This is Shira’s story:
I was nine years old and chubby, with short frizzy hair, buck teeth, and very little confidence. Today I know what confidence is, but then, anyone could have walked all over me. And that’s exactly what happened.
At the start of fourth grade, I had friends. I actually had two friends I was close with, but they were friends with everyone; one might say they were a little cooler than I was. But that didn’t faze me.
There was another “cool” girl in my class, who was friends with everyone, boys and girls, and always wore a bra strap headband, which she claimed her mother invented.
To be honest I can’t remember the first instance of her bullying me. All I can recall is the amount of crying I did after repeated episodes of bullying.
She made fun of my hair, my weight, my looks, my style (or lack thereof – I was nine!); she zeroed in on me for just about anything. She turned classmates against me and I felt worthless. When she picked on me none of the other kids ever stood up for me, and I remember feeling so lonely.

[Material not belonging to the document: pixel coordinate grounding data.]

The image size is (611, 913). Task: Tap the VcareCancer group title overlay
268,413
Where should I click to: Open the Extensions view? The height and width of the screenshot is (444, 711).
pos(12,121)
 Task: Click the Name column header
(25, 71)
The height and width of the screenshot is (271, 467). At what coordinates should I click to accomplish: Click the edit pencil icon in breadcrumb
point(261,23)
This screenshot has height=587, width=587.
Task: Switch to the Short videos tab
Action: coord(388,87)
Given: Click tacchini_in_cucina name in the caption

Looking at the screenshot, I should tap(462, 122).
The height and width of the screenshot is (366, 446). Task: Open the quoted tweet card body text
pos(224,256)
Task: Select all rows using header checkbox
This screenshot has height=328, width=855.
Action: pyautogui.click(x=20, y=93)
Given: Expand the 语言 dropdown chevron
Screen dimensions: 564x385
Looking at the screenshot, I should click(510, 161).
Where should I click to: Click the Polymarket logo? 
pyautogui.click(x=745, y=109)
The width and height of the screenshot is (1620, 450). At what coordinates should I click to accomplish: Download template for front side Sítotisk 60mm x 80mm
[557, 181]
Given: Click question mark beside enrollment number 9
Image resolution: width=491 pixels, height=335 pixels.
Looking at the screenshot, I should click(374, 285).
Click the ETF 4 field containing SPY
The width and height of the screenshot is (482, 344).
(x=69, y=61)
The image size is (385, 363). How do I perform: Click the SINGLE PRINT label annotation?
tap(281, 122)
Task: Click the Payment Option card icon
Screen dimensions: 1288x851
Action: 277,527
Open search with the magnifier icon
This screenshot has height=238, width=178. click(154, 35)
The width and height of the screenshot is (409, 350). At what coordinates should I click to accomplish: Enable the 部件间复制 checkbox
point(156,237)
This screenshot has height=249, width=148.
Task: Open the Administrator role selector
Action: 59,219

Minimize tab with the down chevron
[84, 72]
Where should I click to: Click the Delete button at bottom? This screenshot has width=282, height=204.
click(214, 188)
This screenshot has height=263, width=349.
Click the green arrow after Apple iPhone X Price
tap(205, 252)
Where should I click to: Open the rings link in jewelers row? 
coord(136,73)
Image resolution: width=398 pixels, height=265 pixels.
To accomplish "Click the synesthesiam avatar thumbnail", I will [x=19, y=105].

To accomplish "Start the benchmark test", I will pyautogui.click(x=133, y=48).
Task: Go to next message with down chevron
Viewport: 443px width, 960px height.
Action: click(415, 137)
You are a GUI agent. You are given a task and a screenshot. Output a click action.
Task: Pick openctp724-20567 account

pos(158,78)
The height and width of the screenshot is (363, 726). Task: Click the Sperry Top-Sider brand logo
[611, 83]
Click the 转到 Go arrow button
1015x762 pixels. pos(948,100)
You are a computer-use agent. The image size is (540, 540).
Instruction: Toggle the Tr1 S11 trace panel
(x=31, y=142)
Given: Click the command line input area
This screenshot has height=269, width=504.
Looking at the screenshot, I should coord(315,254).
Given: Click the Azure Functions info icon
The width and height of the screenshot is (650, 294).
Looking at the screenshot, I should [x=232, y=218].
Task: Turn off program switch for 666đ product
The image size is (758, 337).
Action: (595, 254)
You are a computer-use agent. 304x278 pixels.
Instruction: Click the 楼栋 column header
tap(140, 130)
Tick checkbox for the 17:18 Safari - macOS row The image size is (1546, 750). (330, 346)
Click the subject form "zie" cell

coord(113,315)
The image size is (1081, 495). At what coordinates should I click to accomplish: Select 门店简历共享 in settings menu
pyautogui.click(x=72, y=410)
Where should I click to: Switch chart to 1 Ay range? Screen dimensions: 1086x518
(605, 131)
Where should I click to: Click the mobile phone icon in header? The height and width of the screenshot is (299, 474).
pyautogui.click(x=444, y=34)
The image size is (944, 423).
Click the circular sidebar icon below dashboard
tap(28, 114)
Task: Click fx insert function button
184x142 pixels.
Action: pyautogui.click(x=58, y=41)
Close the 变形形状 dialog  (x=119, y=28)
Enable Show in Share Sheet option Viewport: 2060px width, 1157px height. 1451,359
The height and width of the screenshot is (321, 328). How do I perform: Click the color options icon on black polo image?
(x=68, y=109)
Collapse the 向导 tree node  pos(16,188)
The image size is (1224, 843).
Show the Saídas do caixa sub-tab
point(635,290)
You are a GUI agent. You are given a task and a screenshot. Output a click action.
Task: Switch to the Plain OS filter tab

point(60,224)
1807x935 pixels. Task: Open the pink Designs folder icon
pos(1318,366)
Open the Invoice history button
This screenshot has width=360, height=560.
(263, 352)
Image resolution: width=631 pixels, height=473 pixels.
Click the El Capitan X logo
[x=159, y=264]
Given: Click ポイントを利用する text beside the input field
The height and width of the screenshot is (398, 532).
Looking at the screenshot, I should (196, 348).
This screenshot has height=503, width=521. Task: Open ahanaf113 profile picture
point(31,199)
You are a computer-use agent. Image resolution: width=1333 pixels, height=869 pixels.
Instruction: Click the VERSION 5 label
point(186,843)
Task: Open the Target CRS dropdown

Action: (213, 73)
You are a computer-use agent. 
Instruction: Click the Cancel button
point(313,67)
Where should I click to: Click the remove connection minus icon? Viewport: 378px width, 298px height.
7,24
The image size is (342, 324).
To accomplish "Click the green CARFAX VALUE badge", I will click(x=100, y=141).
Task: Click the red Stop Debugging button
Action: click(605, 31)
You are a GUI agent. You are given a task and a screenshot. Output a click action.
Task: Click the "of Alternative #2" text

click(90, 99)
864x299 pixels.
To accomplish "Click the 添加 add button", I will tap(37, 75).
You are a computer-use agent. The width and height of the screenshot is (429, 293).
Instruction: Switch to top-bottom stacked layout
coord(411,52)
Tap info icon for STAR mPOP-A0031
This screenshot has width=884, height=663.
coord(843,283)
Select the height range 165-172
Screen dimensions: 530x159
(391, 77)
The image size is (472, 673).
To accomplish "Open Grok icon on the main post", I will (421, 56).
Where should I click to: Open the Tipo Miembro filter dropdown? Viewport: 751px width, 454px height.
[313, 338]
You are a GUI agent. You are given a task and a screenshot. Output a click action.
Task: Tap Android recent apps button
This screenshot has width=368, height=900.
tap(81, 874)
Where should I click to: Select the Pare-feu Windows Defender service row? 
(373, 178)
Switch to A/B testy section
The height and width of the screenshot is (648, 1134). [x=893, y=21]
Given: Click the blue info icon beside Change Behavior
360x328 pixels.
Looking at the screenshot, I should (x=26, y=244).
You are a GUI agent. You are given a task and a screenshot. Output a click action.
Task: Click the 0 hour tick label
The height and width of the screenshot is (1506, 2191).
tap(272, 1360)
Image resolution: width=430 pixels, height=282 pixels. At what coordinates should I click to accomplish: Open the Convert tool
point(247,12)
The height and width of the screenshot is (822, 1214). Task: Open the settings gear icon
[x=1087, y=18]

I have a vivid memory of coming home one day, running down the very steep hill of our driveway, bursting into the house, and crying in my mother’s arms on the stairs. I remember her holding me as I cried uncontrollably while recounting the day, and her telling me, “It will be OK.”
This particular day stands out to me, as I feel that after this day, something changed.
Soon afterwards, my mom came with me to school to meet with the headmaster. When you walked into the lobby of my school, on the right were the main office secretary and assistant principal’s desks, and on the left was the headmaster’s office. Outside of his office was a small waiting room. Since it was the beginning of the day, lots of kids were inside the waiting room with me and my mom. Everyone asked why my mom was there with me. I didn’t respond.
It wasn’t until all the students went upstairs that my mom turned to me and gave me a silver ring, which had a tiny pearl with two gold ball accents. My mom said, “Shiri, this ring will give you courage when you need it and I can’t be there. When you need me, just rub the ring and I’m sending you courage.”
After that moment the headmaster invited us into his office.
It seemed that after this visit to the headmaster, the bullying I experienced escalated. My mother’s main concern was that the teachers were not handling it properly. Of course the teachers couldn’t watch every move and every action.
In the spring, my mother asked me if I wanted to switch to another school. I said yes. I remember visiting the new school.
It was a unique situation since it was the end of the school year and they weren’t accepting new students, but due to extreme measures, they made an exception.
I don’t remember my last interaction with the girl who bullied me. To be honest, when I switched schools, I forgot about the Shira from fourth grade – that extremely fragile, lonely girl. I was so focused on making new friends and not looking back. And that’s what I did for over 20 years: I never looked back.
While I still had my courage ring, I felt like I had shoved all those painful memories of being bullied into a box and hid it in the back of the closet. But two years ago, those painful memories came rushing back when I came across the story of a young girl who had been bullied when she was nine, just like me. She had taken that negative experience and turned it into an empowering message for other girls. I said to myself, “If she can do it at nine, I can do it at 29!”
In 2018 I decided to create an anti-bullying campaign called Hat Not Hate. While my passion about preventing bullying is clearly personal, it’s unfortunately a universal problem: bullying has become an epidemic that seems to have no antidote. Around one in four kids in the US is bullied, and recurring bullying can lead to depression, anxiety, and suicidal behavior.
And so, the idea for Hat Not Hate was born. Lion Brand Yarn Company, where I’ve been serving as the Brand Ambassador for the last five years, helped launch the Hat Not Hate initiative. The concept of Hat Not Hate is to get knitters and crocheters to knit and crochet blue hats (blue represents awareness and solidarity, and is the color to wear in support of bullying prevention) and donate them to the cause. We would then give these hats to schools across the country for students to wear in October, National Bullying Prevention Month, empowering them to be strong and stand up to bullying, and to feel encouraged with all the love imbued in these handmade hats.